Haemorrhagic fevers, Viral


A viral hemorrhagic fever case showing jaundice and bleeding from an injection site on the armA viral haemorrhagic fever case showing jaundice and bleeding from an injection site on the arm. Photo credit: WHO

Viral haemorrhagic fevers are among the important public health emergencies of international concern as defined by the International Health Regulations (2005). They are characterized by sudden onset, muscle and joint pain, fever, bleeding and shock from loss of blood. In severe cases, a prominent symptom is bleeding, or haemorrhaging, from orifices and internal organs.  The most important viral haemorrhagic fevers in the Eastern Mediterranean Region are yellow fever, Rift Valley fever, dengue haemorrhagic fever, Crimean–Congo haemorrhagic fever and Ebola virus disease.
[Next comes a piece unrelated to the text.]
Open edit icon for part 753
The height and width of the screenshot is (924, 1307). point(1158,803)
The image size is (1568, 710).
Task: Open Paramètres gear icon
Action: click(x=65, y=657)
The emergence and re-emergence of viral haemorrhagic fevers is a growing concern worldwide. They are associated with occurrence of major epidemics with high case-fatality rates. Lack of timely laboratory diagnosis, functional epidemiological surveillance, inadequate infection control practices at health care facilities and weak vector control programmes could result in prolonged outbreaks of haemorrhagic fevers.

In the past two decades, the Region has witnessed several major outbreaks of different viral haemorrhagic fevers. To date, they have been reported from more than 12 countries in the Region.